> [Dataset excerpts]:
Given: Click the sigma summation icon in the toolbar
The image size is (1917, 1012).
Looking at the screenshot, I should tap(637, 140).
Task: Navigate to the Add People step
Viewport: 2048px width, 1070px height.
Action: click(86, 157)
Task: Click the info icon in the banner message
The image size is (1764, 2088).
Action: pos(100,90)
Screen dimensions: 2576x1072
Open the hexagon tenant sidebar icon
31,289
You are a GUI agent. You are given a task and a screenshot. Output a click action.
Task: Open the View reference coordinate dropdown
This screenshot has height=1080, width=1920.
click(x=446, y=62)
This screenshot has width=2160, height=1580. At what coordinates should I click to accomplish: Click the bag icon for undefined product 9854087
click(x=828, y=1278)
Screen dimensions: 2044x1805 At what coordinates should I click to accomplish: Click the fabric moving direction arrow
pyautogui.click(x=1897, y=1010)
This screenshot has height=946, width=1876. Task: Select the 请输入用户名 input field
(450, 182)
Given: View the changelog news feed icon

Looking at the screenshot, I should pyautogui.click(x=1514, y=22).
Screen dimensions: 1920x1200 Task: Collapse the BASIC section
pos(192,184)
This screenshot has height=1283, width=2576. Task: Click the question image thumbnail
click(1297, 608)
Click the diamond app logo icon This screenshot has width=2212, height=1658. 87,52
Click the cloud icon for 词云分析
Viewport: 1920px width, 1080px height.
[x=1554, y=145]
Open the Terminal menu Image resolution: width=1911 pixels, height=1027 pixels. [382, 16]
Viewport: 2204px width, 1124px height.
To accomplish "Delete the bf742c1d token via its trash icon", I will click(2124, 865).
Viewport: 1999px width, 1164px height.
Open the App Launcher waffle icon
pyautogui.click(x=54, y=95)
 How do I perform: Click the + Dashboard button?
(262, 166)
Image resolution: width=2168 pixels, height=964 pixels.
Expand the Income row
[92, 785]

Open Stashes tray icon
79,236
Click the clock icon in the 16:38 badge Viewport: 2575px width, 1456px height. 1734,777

> [Exercise prompt]: Reproduce every line from the listing above that holds the word "resolution".

> [Answer space]:
Open the Terminal menu Image resolution: width=1911 pixels, height=1027 pixels. [382, 16]
Image resolution: width=2168 pixels, height=964 pixels.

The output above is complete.